→ TASK TO COMPLETE
The response should consist of the records that follow, printed exactly.

[Data entries]
----------------
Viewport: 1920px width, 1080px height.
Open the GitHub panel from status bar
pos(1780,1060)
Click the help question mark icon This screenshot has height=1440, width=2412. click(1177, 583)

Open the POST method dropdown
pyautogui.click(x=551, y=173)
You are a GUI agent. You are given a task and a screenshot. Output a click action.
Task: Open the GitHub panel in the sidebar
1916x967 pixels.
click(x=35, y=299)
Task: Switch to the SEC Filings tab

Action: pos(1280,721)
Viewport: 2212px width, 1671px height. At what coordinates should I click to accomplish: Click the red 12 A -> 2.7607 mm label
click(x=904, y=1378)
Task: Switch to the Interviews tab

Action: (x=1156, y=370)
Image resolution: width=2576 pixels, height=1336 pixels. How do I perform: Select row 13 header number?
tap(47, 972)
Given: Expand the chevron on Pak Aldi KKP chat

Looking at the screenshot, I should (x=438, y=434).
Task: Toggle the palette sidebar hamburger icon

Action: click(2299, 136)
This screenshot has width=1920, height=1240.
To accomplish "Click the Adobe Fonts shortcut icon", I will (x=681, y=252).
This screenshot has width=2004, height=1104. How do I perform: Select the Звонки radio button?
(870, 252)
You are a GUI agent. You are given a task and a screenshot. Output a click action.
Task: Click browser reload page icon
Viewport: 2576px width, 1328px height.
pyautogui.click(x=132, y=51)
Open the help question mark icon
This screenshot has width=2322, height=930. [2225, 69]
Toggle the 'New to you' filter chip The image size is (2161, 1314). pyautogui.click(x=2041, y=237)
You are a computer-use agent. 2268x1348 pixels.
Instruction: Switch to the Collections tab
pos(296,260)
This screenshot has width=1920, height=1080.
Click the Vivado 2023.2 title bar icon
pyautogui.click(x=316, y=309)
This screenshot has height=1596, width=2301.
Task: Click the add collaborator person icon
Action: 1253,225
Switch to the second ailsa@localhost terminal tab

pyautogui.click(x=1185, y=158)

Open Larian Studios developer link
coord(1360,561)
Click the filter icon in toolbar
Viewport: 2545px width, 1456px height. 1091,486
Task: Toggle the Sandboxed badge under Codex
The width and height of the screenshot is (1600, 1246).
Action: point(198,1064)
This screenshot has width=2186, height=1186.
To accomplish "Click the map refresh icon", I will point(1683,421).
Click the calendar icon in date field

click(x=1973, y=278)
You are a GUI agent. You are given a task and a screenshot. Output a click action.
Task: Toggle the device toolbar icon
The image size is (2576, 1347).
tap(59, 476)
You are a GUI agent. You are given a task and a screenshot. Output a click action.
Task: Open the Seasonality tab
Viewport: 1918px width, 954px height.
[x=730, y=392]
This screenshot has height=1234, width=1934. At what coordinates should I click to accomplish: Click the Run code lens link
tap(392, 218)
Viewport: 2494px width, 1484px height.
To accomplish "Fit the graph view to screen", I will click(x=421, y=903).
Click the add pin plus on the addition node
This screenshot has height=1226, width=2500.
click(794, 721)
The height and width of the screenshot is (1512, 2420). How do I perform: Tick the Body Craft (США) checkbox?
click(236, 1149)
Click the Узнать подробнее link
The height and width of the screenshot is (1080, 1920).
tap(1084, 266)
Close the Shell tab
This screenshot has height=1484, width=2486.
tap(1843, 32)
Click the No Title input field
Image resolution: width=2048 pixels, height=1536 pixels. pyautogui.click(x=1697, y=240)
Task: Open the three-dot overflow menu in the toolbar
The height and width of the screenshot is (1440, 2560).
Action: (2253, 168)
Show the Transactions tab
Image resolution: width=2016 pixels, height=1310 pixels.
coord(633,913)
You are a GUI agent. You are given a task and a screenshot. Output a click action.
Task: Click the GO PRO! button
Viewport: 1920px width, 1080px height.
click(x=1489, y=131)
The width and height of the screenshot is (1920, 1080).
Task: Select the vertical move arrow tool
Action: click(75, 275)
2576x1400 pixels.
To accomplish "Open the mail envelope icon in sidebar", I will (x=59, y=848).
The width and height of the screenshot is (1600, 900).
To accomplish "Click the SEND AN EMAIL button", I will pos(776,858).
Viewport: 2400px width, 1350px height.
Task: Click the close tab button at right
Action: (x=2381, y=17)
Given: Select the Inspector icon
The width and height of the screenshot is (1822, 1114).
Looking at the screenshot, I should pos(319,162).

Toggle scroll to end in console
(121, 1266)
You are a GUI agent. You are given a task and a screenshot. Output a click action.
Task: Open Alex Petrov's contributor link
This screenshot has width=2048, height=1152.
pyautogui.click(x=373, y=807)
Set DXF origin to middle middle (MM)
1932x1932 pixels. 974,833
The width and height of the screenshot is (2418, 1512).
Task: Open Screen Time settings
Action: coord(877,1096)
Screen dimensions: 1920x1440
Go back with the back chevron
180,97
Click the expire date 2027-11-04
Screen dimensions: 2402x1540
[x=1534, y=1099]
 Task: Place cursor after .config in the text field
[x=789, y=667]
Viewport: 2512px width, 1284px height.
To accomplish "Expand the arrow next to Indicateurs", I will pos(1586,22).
----------------
→ EXERCISE RESPONSE
Viewport: 1920px width, 1080px height.
Open the GitHub panel from status bar
pos(1780,1060)
Click the help question mark icon This screenshot has height=1440, width=2412. click(1177, 583)

Open the POST method dropdown
pyautogui.click(x=551, y=173)
You are a GUI agent. You are given a task and a screenshot. Output a click action.
Task: Open the GitHub panel in the sidebar
1916x967 pixels.
click(x=35, y=299)
Task: Switch to the SEC Filings tab

Action: pos(1280,721)
Viewport: 2212px width, 1671px height. At what coordinates should I click to accomplish: Click the red 12 A -> 2.7607 mm label
click(x=904, y=1378)
Task: Switch to the Interviews tab

Action: (x=1156, y=370)
Image resolution: width=2576 pixels, height=1336 pixels. How do I perform: Select row 13 header number?
tap(47, 972)
Given: Expand the chevron on Pak Aldi KKP chat

Looking at the screenshot, I should (x=438, y=434).
Task: Toggle the palette sidebar hamburger icon

Action: click(2299, 136)
This screenshot has width=1920, height=1240.
To accomplish "Click the Adobe Fonts shortcut icon", I will (x=681, y=252).
This screenshot has width=2004, height=1104. How do I perform: Select the Звонки radio button?
(870, 252)
You are a GUI agent. You are given a task and a screenshot. Output a click action.
Task: Click browser reload page icon
Viewport: 2576px width, 1328px height.
pyautogui.click(x=132, y=51)
Open the help question mark icon
This screenshot has width=2322, height=930. [2225, 69]
Toggle the 'New to you' filter chip The image size is (2161, 1314). pyautogui.click(x=2041, y=237)
You are a computer-use agent. 2268x1348 pixels.
Instruction: Switch to the Collections tab
pos(296,260)
This screenshot has width=1920, height=1080.
Click the Vivado 2023.2 title bar icon
pyautogui.click(x=316, y=309)
This screenshot has height=1596, width=2301.
Task: Click the add collaborator person icon
Action: 1253,225
Switch to the second ailsa@localhost terminal tab

pyautogui.click(x=1185, y=158)

Open Larian Studios developer link
coord(1360,561)
Click the filter icon in toolbar
Viewport: 2545px width, 1456px height. 1091,486
Task: Toggle the Sandboxed badge under Codex
The width and height of the screenshot is (1600, 1246).
Action: point(198,1064)
This screenshot has width=2186, height=1186.
To accomplish "Click the map refresh icon", I will point(1683,421).
Click the calendar icon in date field

click(x=1973, y=278)
You are a GUI agent. You are given a task and a screenshot. Output a click action.
Task: Toggle the device toolbar icon
The image size is (2576, 1347).
tap(59, 476)
You are a GUI agent. You are given a task and a screenshot. Output a click action.
Task: Open the Seasonality tab
Viewport: 1918px width, 954px height.
[x=730, y=392]
This screenshot has height=1234, width=1934. At what coordinates should I click to accomplish: Click the Run code lens link
tap(392, 218)
Viewport: 2494px width, 1484px height.
To accomplish "Fit the graph view to screen", I will click(x=421, y=903).
Click the add pin plus on the addition node
This screenshot has height=1226, width=2500.
click(794, 721)
The height and width of the screenshot is (1512, 2420). How do I perform: Tick the Body Craft (США) checkbox?
click(236, 1149)
Click the Узнать подробнее link
The height and width of the screenshot is (1080, 1920).
tap(1084, 266)
Close the Shell tab
This screenshot has height=1484, width=2486.
tap(1843, 32)
Click the No Title input field
Image resolution: width=2048 pixels, height=1536 pixels. pyautogui.click(x=1697, y=240)
Task: Open the three-dot overflow menu in the toolbar
The height and width of the screenshot is (1440, 2560).
Action: (2253, 168)
Show the Transactions tab
Image resolution: width=2016 pixels, height=1310 pixels.
coord(633,913)
You are a GUI agent. You are given a task and a screenshot. Output a click action.
Task: Click the GO PRO! button
Viewport: 1920px width, 1080px height.
click(x=1489, y=131)
The width and height of the screenshot is (1920, 1080).
Task: Select the vertical move arrow tool
Action: click(75, 275)
2576x1400 pixels.
To accomplish "Open the mail envelope icon in sidebar", I will (x=59, y=848).
The width and height of the screenshot is (1600, 900).
To accomplish "Click the SEND AN EMAIL button", I will pos(776,858).
Viewport: 2400px width, 1350px height.
Task: Click the close tab button at right
Action: (x=2381, y=17)
Given: Select the Inspector icon
The width and height of the screenshot is (1822, 1114).
Looking at the screenshot, I should pos(319,162).

Toggle scroll to end in console
(121, 1266)
You are a GUI agent. You are given a task and a screenshot. Output a click action.
Task: Open Alex Petrov's contributor link
This screenshot has width=2048, height=1152.
pyautogui.click(x=373, y=807)
Set DXF origin to middle middle (MM)
1932x1932 pixels. 974,833
The width and height of the screenshot is (2418, 1512).
Task: Open Screen Time settings
Action: coord(877,1096)
Screen dimensions: 1920x1440
Go back with the back chevron
180,97
Click the expire date 2027-11-04
Screen dimensions: 2402x1540
[x=1534, y=1099]
 Task: Place cursor after .config in the text field
[x=789, y=667]
Viewport: 2512px width, 1284px height.
To accomplish "Expand the arrow next to Indicateurs", I will pos(1586,22).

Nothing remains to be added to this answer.